▶ **Requirements**
Please put the material into a Markdown table with the columns Row and Line, leaving out blank lines. Begin at the line that has "Export the table" and stop after the line that has "pyautogui.click(x=573, y=92)".

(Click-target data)
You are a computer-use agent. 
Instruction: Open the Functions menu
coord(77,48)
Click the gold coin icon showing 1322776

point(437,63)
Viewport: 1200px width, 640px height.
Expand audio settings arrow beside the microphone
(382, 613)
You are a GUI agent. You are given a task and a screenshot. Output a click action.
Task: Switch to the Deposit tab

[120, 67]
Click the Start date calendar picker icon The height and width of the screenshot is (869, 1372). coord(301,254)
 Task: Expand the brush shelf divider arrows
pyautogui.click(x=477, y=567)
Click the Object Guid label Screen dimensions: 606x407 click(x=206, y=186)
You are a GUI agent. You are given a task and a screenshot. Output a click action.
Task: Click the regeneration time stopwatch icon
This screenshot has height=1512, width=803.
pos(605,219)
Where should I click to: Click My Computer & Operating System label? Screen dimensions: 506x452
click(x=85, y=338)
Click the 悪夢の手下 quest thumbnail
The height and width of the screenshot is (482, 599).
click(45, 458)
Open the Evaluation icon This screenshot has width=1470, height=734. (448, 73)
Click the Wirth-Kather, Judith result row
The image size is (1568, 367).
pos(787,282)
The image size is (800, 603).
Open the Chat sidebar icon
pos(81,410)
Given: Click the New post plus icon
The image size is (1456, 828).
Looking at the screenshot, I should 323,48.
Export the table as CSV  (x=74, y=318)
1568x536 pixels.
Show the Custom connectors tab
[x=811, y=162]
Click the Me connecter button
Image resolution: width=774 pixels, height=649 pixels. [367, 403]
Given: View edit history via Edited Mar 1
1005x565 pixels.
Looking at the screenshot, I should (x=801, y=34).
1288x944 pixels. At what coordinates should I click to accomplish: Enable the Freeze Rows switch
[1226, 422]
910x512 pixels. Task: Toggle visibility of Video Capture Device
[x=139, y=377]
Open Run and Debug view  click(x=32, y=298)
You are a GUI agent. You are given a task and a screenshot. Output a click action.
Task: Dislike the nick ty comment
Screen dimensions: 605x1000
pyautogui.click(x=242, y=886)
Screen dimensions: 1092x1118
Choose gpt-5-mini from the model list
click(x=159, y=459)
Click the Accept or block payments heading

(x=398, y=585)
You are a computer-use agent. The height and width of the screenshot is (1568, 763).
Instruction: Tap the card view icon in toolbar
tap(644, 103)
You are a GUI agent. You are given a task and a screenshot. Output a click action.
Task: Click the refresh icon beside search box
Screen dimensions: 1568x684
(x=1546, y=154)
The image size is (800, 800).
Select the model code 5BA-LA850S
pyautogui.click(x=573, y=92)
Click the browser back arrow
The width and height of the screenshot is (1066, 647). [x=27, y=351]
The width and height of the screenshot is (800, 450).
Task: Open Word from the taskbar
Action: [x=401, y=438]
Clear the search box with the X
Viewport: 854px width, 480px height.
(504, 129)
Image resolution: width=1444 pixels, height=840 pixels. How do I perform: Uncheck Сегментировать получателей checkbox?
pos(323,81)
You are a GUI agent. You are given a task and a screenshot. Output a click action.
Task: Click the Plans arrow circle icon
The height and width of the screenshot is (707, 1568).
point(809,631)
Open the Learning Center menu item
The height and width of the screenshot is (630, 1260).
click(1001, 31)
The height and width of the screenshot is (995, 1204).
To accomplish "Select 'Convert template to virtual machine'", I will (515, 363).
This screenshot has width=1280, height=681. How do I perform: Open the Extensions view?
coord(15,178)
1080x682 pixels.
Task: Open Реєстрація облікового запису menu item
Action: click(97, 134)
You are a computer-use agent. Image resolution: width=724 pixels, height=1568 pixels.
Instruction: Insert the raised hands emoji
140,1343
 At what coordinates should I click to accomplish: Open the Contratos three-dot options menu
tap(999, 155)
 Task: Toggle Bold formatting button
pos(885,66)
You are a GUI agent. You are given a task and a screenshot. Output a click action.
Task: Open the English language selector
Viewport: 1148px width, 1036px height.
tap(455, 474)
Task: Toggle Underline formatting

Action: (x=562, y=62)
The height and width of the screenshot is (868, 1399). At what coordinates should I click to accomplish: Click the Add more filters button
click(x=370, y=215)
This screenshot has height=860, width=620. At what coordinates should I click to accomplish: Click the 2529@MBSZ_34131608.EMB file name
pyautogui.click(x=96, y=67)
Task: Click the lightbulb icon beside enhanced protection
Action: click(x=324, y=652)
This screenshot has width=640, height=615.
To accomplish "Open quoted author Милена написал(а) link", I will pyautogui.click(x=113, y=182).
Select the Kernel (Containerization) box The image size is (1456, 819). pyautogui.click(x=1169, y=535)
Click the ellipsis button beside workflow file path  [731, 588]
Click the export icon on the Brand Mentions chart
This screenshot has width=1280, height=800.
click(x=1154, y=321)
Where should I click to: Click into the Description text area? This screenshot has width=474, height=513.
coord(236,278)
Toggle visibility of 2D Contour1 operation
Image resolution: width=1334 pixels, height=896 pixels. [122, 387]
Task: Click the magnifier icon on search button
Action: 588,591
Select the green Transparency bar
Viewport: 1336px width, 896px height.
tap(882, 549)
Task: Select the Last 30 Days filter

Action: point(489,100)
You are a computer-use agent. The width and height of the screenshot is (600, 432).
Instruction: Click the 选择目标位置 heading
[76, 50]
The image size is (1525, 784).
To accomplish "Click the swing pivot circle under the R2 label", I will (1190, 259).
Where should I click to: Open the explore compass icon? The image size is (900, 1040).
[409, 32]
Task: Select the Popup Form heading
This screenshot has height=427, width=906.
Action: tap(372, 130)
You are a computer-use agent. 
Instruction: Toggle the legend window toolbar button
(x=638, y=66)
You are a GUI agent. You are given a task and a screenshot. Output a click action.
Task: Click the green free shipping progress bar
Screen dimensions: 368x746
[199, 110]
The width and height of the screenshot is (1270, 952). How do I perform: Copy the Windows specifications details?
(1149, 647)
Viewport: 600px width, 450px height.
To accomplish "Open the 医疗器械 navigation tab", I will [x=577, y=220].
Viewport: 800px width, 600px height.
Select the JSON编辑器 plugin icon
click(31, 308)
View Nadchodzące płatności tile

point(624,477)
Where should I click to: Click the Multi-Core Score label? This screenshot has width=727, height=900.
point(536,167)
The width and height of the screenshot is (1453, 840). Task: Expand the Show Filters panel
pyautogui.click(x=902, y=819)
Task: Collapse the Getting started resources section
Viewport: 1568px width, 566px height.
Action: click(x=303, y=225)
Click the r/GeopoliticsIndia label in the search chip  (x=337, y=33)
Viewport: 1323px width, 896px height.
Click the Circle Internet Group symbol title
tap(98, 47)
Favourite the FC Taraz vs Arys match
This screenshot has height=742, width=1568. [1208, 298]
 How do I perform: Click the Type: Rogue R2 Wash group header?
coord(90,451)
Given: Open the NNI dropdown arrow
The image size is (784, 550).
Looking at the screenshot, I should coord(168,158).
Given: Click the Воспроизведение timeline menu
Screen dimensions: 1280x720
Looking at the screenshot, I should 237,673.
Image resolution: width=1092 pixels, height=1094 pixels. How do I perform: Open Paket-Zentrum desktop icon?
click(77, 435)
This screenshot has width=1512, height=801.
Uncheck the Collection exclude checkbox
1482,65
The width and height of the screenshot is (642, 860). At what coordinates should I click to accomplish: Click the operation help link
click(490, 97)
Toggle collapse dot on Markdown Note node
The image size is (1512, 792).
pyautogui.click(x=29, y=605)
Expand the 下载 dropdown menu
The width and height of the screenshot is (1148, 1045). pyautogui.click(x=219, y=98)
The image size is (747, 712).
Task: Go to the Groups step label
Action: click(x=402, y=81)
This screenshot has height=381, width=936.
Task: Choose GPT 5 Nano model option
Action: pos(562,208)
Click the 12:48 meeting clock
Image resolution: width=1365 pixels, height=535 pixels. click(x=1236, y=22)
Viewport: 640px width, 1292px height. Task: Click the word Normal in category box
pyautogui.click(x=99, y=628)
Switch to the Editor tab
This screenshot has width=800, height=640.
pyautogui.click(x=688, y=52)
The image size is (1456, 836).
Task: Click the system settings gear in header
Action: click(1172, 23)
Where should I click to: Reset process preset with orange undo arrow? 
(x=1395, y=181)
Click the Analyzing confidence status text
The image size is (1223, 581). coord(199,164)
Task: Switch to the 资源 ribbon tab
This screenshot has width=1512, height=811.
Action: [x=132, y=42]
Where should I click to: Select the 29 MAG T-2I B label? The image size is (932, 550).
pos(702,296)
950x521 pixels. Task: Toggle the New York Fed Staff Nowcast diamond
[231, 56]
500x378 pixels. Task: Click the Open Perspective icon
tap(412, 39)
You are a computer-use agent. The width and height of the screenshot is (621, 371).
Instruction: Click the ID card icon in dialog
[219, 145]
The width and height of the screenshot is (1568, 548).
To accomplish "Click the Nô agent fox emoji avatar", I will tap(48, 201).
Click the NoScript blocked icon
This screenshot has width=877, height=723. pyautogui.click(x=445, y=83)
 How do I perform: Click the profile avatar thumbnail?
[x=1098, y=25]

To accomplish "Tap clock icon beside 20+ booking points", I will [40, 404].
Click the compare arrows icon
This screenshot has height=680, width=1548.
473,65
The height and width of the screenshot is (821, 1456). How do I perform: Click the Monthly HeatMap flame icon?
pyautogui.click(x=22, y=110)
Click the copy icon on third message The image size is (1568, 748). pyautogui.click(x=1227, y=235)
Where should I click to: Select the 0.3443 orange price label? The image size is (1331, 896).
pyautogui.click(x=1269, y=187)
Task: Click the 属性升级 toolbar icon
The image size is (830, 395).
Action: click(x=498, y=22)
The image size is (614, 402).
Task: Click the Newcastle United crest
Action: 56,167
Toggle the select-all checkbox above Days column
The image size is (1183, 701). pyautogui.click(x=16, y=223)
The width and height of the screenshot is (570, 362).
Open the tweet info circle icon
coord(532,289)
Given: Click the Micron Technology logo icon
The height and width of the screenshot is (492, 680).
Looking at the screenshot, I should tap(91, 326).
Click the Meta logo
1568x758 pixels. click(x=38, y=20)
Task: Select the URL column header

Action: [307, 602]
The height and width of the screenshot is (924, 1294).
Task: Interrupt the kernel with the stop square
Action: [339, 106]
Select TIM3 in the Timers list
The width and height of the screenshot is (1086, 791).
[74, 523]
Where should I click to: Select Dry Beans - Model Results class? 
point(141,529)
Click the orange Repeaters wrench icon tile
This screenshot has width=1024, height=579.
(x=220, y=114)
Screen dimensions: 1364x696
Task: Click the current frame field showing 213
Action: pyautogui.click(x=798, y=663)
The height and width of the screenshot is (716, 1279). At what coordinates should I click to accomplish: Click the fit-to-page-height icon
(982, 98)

▶ **Task solution**
| Row | Line |
|---|---|
| 1 | Export the table as CSV  (x=74, y=318) |
| 2 | 1568x536 pixels. |
| 3 | Show the Custom connectors tab |
| 4 | [x=811, y=162] |
| 5 | Click the Me connecter button |
| 6 | Image resolution: width=774 pixels, height=649 pixels. [367, 403] |
| 7 | Given: View edit history via Edited Mar 1 |
| 8 | 1005x565 pixels. |
| 9 | Looking at the screenshot, I should (x=801, y=34). |
| 10 | 1288x944 pixels. At what coordinates should I click to accomplish: Enable the Freeze Rows switch |
| 11 | [1226, 422] |
| 12 | 910x512 pixels. Task: Toggle visibility of Video Capture Device |
| 13 | [x=139, y=377] |
| 14 | Open Run and Debug view  click(x=32, y=298) |
| 15 | You are a GUI agent. You are given a task and a screenshot. Output a click action. |
| 16 | Task: Dislike the nick ty comment |
| 17 | Screen dimensions: 605x1000 |
| 18 | pyautogui.click(x=242, y=886) |
| 19 | Screen dimensions: 1092x1118 |
| 20 | Choose gpt-5-mini from the model list |
| 21 | click(x=159, y=459) |
| 22 | Click the Accept or block payments heading |
| 23 | (x=398, y=585) |
| 24 | You are a computer-use agent. The height and width of the screenshot is (1568, 763). |
| 25 | Instruction: Tap the card view icon in toolbar |
| 26 | tap(644, 103) |
| 27 | You are a GUI agent. You are given a task and a screenshot. Output a click action. |
| 28 | Task: Click the refresh icon beside search box |
| 29 | Screen dimensions: 1568x684 |
| 30 | (x=1546, y=154) |
| 31 | The image size is (800, 800). |
| 32 | Select the model code 5BA-LA850S |
| 33 | pyautogui.click(x=573, y=92) |